### [TEXTABSCHNITT]
────

Dokumentation, Informationspflicht und Schlussfolgerung der ausstellenden Typgenehmigungsbehörde

(1)   Die ausstellende Typgenehmigungsbehörde stellt sicher, dass die gemäß Artikel 4 durchgeführten Tests dokumentiert werden und dass die Testberichte der Kommission, dem Hersteller der betreffenden Fahrzeuge und auf Anfrage anderen Typgenehmigungsbehörden, Marktüberwachungsbehörden und Dritten, die die in der Durchführungsverordnung (EU) 2022/163 der Kommission (6) festgelegten Anforderungen erfüllen, bereitgestellt werden.

(2)   Die ausstellende Typgenehmigungsbehörde zieht innerhalb von zehn Monaten nach Beginn eines Tests eine Schlussfolgerung, ob bei der Überprüfung in Betrieb befindlicher Fahrzeuge eine mangelnde Übereinstimmung der CO2-Emissions- und Kraftstoffverbrauchswerte der in Betrieb befindlichen Fahrzeuge mit den in den Übereinstimmungsbescheinigungen angegebenen Werten festgestellt wurde oder künstliche Strategien vorhanden sind.

────

### [DATEN ZUR AUSWERTUNG]

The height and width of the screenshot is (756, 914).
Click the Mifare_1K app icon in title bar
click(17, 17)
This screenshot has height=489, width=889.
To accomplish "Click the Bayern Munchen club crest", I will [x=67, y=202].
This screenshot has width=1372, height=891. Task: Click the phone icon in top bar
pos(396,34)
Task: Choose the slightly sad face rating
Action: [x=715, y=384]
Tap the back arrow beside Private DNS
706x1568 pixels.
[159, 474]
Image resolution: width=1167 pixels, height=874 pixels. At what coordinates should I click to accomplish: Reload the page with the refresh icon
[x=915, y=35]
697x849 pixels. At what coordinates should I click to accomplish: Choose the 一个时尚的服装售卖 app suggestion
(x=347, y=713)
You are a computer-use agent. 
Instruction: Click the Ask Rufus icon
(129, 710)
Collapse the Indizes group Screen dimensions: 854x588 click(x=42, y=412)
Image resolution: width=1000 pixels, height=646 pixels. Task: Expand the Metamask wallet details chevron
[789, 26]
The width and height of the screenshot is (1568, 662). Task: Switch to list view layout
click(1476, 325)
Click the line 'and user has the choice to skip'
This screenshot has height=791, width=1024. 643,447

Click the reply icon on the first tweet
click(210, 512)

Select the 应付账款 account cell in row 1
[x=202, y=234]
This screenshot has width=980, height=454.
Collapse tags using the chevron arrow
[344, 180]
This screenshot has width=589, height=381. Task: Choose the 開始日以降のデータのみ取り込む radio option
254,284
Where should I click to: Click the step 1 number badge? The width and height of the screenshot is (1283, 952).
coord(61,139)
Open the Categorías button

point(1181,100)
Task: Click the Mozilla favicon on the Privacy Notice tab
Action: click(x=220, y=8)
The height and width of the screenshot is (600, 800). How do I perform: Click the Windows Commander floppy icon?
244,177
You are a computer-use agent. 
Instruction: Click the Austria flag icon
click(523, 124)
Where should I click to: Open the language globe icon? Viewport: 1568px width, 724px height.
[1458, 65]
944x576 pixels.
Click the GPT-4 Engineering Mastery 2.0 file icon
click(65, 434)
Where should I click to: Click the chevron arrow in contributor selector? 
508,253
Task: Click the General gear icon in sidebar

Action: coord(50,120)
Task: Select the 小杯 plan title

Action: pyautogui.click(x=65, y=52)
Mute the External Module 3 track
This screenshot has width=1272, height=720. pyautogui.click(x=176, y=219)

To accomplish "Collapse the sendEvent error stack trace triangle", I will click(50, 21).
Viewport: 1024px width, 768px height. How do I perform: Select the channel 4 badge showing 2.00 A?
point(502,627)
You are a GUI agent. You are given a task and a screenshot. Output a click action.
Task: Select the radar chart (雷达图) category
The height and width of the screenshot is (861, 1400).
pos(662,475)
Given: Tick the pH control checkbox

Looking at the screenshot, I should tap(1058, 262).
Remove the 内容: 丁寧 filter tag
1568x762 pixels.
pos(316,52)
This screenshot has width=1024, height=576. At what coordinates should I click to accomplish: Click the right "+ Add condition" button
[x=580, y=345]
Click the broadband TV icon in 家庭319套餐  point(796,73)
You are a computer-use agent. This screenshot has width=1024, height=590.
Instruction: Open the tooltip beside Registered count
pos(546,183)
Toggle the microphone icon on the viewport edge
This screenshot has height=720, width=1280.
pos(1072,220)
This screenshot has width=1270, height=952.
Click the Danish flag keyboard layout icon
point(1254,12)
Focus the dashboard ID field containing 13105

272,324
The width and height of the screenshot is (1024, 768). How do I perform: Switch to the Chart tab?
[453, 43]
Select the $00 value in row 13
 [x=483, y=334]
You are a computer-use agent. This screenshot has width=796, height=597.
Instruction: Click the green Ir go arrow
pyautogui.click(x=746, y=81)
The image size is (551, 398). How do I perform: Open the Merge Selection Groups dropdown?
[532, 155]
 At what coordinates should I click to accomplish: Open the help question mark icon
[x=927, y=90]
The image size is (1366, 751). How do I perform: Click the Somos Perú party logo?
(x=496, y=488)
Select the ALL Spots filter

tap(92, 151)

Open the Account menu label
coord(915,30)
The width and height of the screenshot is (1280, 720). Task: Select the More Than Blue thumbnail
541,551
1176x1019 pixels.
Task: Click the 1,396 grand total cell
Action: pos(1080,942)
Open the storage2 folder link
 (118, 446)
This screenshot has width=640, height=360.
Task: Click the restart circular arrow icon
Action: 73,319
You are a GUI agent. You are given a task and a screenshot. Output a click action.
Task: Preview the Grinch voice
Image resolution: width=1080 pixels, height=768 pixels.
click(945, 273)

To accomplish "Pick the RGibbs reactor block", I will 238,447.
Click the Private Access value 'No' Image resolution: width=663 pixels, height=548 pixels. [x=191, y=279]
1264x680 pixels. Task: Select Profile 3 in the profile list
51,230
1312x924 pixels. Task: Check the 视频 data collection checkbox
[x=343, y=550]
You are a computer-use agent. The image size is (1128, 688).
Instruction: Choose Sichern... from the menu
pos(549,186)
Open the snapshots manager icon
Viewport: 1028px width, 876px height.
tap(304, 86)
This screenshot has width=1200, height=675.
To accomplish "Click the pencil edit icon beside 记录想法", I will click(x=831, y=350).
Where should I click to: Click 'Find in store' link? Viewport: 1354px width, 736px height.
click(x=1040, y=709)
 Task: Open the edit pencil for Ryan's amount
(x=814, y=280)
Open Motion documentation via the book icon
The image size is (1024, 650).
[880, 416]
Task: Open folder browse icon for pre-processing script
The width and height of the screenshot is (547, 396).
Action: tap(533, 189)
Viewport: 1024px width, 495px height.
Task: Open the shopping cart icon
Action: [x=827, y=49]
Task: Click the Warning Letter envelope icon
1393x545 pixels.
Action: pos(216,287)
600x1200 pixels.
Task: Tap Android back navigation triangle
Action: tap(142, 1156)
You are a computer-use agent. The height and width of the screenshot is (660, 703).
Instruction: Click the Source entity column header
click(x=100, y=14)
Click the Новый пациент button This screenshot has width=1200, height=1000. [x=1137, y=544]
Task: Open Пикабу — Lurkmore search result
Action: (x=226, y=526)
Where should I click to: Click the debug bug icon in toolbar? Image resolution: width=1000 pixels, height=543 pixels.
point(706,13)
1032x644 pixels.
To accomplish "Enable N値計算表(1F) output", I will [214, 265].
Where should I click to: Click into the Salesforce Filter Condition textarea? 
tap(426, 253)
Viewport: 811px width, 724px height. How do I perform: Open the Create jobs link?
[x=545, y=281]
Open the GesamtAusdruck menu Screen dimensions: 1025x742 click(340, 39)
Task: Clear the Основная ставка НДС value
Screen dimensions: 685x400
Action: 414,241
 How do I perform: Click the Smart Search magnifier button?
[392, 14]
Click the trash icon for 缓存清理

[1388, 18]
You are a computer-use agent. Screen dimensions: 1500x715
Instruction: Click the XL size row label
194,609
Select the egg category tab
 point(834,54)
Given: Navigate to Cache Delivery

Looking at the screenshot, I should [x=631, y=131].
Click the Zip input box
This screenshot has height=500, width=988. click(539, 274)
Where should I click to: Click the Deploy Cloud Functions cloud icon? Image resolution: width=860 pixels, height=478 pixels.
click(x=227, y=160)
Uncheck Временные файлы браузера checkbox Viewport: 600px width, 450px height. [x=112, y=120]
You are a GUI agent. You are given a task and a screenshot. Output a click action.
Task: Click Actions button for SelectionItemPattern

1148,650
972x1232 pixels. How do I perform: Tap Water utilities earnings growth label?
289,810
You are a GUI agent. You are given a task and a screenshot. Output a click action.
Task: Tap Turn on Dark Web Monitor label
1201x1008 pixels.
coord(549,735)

────

### [ZU ERLEDIGEN]
a) Beantworten Sie anhand des Textabschnitts:
(i) Gemäß welchem Artikel durchgeführte Tests müssen dokumentiert werden?
(ii) In welcher Durchführungsverordnung sind die Anforderungen festgelegt, die Dritte erfüllen müssen?
(iii) Innerhalb welcher Frist nach Beginn eines Tests zieht die ausstellende Typgenehmigungsbehörde eine Schlussfolgerung?
b) Schreiben Sie den Textabschnitt von „(2)   Die ausstellende Typgenehmigungsbehörde“ bis einschließlich „Strategien vorhanden sind.“ wortgetreu ab.

### [ANTWORTEN JE AUFGABE]
a)
(i) Artikel 4
(ii) Durchführungsverordnung (EU) 2022/163 der Kommission
(iii) Innerhalb von zehn Monaten

b)
(2)   Die ausstellende Typgenehmigungsbehörde zieht innerhalb von zehn Monaten nach Beginn eines Tests eine Schlussfolgerung, ob bei der Überprüfung in Betrieb befindlicher Fahrzeuge eine mangelnde Übereinstimmung der CO2-Emissions- und Kraftstoffverbrauchswerte der in Betrieb befindlichen Fahrzeuge mit den in den Übereinstimmungsbescheinigungen angegebenen Werten festgestellt wurde oder künstliche Strategien vorhanden sind.